Lo peor de todo es que alguien sale ganando con esto. Claro, nunca nada funcionó si alguien no sacaba algún beneficio de ello. Cuanto más aislados estemos, cuanto más dependamos de máquinas para ser seres humanos y menos comunicación real tengamos entre nosotros, más fácil será dominarnos. Alguien quiere usar la tecnología para destruir las relaciones personales, los lazos afectivos, desvirtuar el significado de las emociones. Y cuando ellos lo consignan, cuando sepan que la única resistencia que van a obtener de los demás cuando vayan a por alguien va a ser un tuit indignado o un mensaje en cadena por Whatsapp, cuando sepan que a una persona solo se la echará en falta por su última conexión o un perfil de Facebook sin actualizar, entonces todo se habrá acabado. Para siempre. Con la tecnología y con la mentira nunca hay vuelta atrás.

¿Sabéis? Mi odio por las nuevas tecnologías viene por algo. Quizá demasiado personal, quizá algún día considere relevante contarlo. No hoy. Yo también me sorprendo a mí mismo hablando con amigos por Whatsapp en vez de quedar con ellos y contarles mis chistes y experiencias tomando unas cervezas. Yo también me descubro atónito diciéndole a una mujer que la quiero por una pantalla en vez de ir a besarla a los labios, o felicitando a un ser querido en vez de ir a abrazarle y decirle lo mucho que me importa. Eso es lo peor, que siempre caes, siempre renuncias a tí mismo, a tu humanidad, y te encuentras dependiendo de una máquina para expresar tus emociones.
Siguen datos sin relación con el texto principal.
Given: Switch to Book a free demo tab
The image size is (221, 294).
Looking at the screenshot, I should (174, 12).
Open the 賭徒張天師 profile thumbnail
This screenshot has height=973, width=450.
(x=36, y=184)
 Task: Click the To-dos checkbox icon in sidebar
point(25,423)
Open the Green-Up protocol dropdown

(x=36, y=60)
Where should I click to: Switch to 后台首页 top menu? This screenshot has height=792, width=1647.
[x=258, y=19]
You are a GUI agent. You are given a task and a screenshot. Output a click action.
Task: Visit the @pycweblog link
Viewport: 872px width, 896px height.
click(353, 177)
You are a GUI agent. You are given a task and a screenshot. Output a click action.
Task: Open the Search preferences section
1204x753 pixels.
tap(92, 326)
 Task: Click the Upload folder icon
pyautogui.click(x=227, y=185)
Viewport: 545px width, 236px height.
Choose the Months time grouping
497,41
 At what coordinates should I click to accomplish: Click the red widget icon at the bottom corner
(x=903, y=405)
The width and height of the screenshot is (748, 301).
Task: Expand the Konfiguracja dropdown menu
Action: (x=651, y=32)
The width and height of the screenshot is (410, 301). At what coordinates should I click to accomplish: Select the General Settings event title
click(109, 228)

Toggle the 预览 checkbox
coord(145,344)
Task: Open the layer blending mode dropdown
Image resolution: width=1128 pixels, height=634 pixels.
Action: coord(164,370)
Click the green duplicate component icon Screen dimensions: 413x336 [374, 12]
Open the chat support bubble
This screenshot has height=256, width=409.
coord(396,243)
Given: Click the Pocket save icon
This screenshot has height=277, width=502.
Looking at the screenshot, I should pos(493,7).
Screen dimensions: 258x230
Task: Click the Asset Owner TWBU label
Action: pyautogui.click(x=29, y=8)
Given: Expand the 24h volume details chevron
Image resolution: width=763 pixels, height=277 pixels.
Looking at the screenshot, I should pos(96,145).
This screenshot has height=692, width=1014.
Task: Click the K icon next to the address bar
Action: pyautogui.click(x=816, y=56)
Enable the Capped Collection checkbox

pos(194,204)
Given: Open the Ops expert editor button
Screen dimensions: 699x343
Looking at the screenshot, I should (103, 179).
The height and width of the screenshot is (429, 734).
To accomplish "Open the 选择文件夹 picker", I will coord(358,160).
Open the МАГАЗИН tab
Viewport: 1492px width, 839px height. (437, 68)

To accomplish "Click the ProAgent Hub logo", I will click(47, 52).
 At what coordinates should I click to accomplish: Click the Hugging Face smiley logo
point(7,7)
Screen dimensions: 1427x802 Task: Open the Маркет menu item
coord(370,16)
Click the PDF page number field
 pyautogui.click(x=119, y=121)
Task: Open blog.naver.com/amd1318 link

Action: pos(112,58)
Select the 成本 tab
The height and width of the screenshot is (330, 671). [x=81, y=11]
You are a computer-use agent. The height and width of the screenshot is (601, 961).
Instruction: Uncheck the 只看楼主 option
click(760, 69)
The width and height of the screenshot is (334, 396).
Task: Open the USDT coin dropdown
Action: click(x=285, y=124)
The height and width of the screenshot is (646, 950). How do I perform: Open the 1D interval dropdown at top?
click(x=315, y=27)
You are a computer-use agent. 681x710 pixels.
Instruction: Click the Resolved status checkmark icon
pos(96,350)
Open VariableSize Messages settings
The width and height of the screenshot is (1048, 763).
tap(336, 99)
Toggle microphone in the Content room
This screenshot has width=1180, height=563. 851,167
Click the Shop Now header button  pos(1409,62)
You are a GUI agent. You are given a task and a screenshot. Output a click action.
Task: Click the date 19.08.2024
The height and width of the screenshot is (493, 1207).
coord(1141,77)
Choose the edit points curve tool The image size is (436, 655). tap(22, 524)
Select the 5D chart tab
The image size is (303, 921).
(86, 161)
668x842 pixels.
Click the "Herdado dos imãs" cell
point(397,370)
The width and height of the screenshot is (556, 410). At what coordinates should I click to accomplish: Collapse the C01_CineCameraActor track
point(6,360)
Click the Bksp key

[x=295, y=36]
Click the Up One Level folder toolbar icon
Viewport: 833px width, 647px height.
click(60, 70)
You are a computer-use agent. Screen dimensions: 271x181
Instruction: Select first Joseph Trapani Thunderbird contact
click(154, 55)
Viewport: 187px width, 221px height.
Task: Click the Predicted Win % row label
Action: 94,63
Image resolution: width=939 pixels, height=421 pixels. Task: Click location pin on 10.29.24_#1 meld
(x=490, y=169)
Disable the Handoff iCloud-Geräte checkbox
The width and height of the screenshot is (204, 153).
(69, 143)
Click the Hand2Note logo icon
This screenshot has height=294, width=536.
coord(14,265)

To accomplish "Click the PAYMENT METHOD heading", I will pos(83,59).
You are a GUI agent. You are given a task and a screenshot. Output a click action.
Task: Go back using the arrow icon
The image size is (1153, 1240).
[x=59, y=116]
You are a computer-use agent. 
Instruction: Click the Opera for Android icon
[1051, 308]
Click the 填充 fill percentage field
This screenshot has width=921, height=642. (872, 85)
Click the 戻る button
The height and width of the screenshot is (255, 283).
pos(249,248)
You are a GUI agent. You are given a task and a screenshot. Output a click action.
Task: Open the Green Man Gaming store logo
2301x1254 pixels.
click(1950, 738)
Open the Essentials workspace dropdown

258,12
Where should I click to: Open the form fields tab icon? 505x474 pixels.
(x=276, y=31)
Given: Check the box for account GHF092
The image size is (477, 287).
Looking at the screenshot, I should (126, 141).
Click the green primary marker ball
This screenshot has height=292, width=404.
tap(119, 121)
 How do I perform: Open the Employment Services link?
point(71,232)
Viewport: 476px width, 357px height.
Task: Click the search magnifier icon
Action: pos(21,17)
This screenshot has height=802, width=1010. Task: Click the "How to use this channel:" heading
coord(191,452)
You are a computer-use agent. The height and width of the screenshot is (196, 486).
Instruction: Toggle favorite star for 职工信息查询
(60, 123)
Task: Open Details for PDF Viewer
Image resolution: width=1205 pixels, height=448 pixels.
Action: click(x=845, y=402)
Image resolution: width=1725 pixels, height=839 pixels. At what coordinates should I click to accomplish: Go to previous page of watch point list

Pero de verdad hay una manera.

Porque por muchas frases vacías, tuits ingeniosos y emoticonos sin sentido que envíes, no hay nada mejor que una noche de copas con tus amigos, mirarle a los ojos y besarle en los labios a ella o conocer a alguien por primera vez. Y cuando lo experimentas, lo sabes.

Sabes que eso jamás podrá sustituirlo una máquina. Jamás.

Solo tenemos que recordarlo más a menudo.